Kojo Koram, MB, ChB, Ph.D.

Dr. Koram is the Head of the Epidemiology Unit at the Noguchi Memorial Institute for Medical Research, University of Ghana, in Accra, where he is also a Senior Research Fellow and Lecturer in Epidemiology. In addition, he serves on the Scientific Advisory Panel of the African Malaria Network Trust (AMANET), and on the Editorial Board of the Ghana Medical Journal.

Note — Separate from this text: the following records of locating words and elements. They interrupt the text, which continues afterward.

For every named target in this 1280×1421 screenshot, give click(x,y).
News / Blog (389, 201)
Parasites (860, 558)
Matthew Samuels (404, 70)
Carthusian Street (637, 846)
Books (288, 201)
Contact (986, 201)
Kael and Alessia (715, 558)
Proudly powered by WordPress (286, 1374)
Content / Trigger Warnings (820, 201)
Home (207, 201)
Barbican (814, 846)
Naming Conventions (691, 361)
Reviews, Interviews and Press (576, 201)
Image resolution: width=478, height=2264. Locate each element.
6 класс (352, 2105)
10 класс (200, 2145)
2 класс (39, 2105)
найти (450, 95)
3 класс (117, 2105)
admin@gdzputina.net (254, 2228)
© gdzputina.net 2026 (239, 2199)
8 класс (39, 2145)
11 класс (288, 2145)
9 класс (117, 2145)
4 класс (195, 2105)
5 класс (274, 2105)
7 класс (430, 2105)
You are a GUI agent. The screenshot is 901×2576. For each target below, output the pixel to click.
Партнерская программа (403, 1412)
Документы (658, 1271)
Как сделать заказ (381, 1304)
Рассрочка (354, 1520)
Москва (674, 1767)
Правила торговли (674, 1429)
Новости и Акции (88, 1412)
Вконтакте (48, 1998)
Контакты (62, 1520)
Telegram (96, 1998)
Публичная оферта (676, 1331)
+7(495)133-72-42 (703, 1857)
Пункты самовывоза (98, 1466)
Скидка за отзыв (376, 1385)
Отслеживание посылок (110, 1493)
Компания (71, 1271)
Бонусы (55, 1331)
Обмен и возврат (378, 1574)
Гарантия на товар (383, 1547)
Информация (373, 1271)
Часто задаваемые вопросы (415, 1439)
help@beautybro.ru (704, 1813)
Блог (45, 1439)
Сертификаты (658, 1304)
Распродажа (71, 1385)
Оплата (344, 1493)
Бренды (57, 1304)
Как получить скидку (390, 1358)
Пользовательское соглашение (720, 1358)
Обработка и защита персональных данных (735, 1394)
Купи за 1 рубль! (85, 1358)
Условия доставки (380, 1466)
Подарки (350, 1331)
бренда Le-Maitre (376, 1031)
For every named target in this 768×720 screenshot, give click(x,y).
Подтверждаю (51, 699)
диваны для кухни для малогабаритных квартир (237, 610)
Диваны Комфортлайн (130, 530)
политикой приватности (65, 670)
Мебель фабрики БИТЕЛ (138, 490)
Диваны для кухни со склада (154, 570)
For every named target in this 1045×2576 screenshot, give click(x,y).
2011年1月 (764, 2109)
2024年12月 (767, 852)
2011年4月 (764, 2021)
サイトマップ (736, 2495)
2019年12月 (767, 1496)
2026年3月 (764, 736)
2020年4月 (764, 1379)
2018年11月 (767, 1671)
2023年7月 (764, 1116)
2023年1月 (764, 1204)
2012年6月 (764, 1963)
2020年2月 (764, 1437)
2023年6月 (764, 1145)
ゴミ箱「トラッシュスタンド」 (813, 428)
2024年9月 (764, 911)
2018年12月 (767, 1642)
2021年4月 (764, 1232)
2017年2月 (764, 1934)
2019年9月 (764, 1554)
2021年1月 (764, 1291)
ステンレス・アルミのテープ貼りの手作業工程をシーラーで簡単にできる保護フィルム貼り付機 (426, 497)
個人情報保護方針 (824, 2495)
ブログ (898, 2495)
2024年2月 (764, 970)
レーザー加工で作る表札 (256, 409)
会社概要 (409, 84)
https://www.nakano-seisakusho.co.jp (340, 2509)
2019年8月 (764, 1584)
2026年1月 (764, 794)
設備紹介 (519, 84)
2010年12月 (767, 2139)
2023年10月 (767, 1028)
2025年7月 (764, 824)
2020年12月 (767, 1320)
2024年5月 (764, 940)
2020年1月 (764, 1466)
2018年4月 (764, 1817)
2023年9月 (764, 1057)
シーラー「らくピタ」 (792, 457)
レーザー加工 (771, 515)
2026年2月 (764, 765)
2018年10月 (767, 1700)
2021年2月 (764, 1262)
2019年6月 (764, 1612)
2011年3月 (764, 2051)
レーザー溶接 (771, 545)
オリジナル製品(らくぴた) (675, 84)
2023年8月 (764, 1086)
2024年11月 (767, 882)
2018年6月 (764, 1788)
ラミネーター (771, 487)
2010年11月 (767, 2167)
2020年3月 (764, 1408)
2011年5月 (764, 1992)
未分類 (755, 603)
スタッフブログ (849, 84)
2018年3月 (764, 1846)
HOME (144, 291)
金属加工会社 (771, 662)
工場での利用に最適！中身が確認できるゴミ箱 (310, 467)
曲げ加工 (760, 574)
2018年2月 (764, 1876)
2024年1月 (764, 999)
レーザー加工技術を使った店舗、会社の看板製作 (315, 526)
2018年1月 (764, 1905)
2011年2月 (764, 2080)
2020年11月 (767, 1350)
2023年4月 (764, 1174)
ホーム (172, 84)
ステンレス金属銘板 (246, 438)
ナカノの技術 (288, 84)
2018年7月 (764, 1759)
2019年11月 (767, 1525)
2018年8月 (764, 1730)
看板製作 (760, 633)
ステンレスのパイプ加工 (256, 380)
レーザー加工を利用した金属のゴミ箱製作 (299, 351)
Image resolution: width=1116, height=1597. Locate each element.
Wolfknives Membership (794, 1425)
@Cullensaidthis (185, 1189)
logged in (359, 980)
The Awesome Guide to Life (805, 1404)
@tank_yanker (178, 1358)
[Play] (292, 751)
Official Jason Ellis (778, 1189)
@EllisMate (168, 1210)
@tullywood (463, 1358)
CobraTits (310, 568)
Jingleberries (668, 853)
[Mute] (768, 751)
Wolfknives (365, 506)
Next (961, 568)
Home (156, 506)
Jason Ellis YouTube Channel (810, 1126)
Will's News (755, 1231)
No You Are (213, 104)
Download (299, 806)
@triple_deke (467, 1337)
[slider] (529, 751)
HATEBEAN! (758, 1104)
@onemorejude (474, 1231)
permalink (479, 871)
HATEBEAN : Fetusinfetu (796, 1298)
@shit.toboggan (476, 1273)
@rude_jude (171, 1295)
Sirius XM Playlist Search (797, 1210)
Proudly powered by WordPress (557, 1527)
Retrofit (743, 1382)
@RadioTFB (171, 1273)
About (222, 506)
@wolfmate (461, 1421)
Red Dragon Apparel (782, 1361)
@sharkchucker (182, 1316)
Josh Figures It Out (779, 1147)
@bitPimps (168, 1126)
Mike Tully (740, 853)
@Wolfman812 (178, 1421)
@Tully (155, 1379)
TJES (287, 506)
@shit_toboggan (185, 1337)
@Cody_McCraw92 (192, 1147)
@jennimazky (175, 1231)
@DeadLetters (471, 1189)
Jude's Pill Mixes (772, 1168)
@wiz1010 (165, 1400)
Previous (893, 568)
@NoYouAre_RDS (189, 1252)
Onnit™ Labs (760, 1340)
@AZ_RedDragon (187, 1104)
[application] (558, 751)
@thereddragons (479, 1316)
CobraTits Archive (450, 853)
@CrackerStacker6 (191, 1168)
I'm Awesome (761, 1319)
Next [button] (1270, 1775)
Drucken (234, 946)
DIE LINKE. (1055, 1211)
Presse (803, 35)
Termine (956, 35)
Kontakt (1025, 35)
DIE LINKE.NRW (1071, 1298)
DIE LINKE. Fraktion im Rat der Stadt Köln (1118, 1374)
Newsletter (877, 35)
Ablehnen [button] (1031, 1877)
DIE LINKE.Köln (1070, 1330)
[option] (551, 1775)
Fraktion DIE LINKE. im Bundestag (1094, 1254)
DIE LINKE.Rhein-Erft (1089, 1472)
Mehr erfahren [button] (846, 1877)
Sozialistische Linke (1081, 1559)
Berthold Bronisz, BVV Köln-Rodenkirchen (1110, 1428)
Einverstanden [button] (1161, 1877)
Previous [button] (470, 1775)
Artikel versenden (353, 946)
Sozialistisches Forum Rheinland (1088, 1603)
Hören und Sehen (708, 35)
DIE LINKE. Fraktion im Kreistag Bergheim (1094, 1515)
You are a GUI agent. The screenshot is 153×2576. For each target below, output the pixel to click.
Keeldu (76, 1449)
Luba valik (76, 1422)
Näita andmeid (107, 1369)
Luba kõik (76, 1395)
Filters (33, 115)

Previously, Dr. Koram was a Scientific Officer in Epidemiology at the MRC Laboratories in The Gambia. He served as a Medical Officer and District Medical Officer in Bakwa, Ghana, and as House Officer at the Korle-Bu Teaching Hospital in Accra. Dr. Koram was also a Member of the Coordinating Committee of the African Malaria Vaccine Testing Network (AMVTN) from its inception till its evolution into AMANET. He helped to conduct several of AMVTN's courses on vaccine trials and health research ethics. Dr. Koram earned his medical degree at the University of Ghana Medical School in Accra, his Masters of Public Health and Tropical Medicine at Tulane University, in New Orleans, Louisiana, and his Ph.D. in Epidemiology at the London School of Hygiene and Tropical Medicine in London.